Re: Post connection SYN


From: Paul Robertson <proberts () patriot net>
Date: Fri, 17 Oct 2003 09:55:29 -0400 (EDT)

On Fri, 17 Oct 2003, Raghuveer wrote:

Hi,
I would like to know how SPI-firewall/IDS would handle the following
scenario.

Setup:
A server, Public-Server1, is hosted behind a firewall/IDS capable of
detecting post-connection SYN attack. A remote PC in the Internet,
Remote-Client2, connects to Public-Server1 on TCP port 80 (and source port
TCP1024).

Details:
Upon establishment of connection, Remote-Client2 gets rebooted without a
normal shutdown and then starts a fresh connection to Public-Server1. This
time it so happens that the new connection is generated with the same
selector information (Src IP, DstIp, SPrt, Dprt & protocol). This
connection request (SYNC) would be treated by the firewall device as post
connection SYN attack and might drop the connection request. The client is
not aware of this and keeps trying until the request times out.
There are certain protocols that might work on fixed source & destination
ports.
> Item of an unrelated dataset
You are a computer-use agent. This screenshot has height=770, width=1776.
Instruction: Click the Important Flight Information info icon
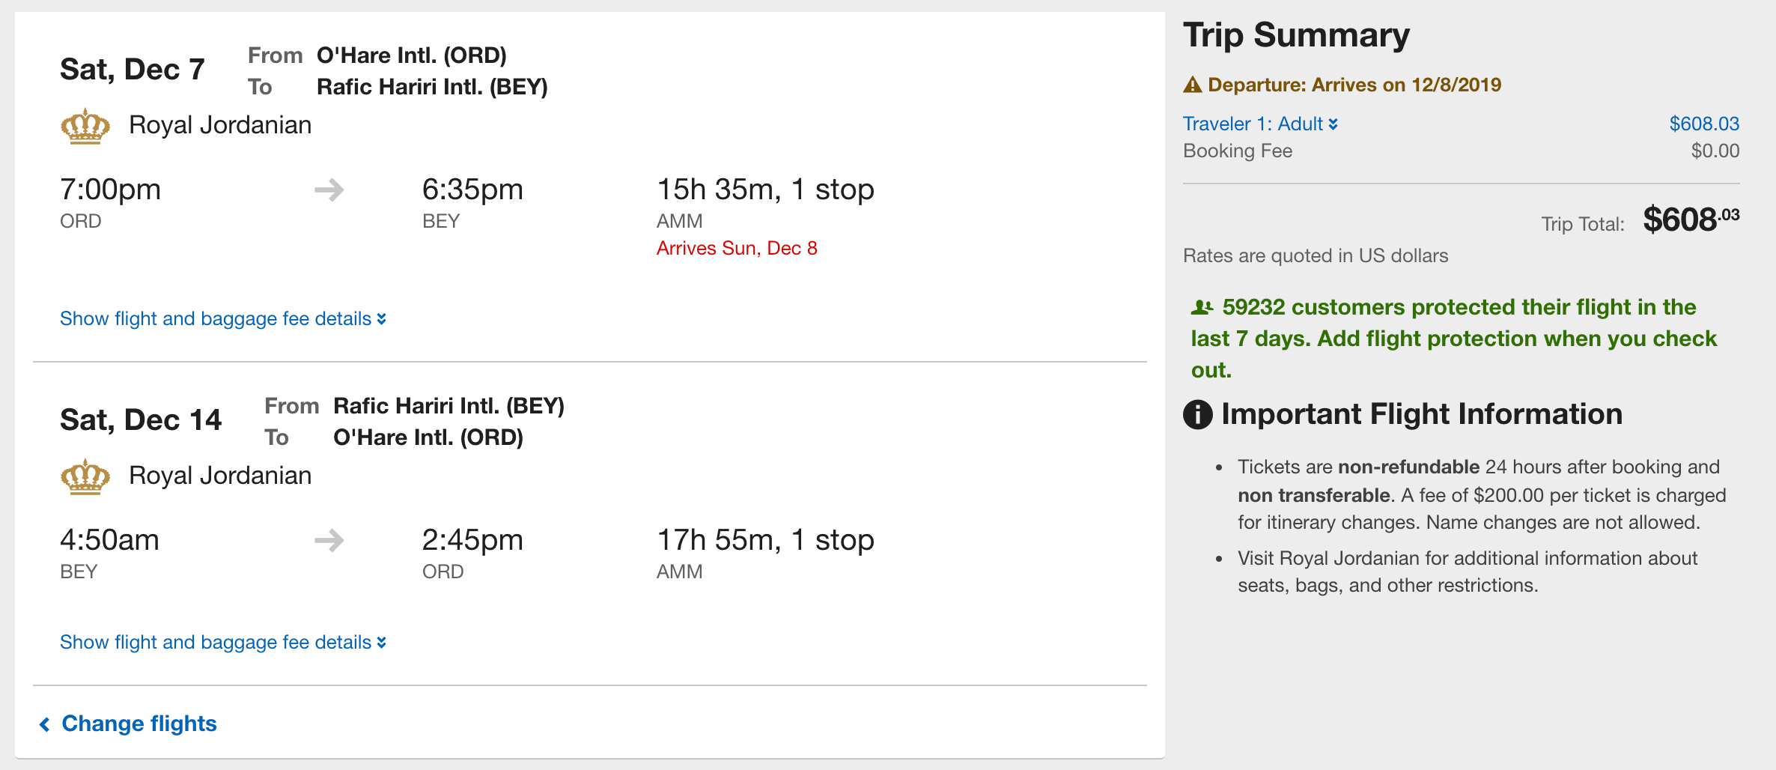pos(1198,414)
In such cases, the chances of firewall/IDS detecting the connection
request as post connection SYN could be quite high.
How can SPI-firewalls/IDS in general handle such genuine scenarios at the
same time avoid potential attacks?

Let me get this straight-

You're worried about a machine connecting to an HTTP server once, 
rebooting, then sending another single SYN packet to initiate a new 
connection?  That's not enough out of spec from non-persisitant HTTP to 
worry about other than the artificial constraint of having the PC use the 
exact same ephemeral port each time.  Finally, reboot times are long 
enough that protective devices shouldn't be tuned to accept a chain of 
events so fragile as that as malicious.  Anything which did would be 
setting itself up for a DoS attack rather easily.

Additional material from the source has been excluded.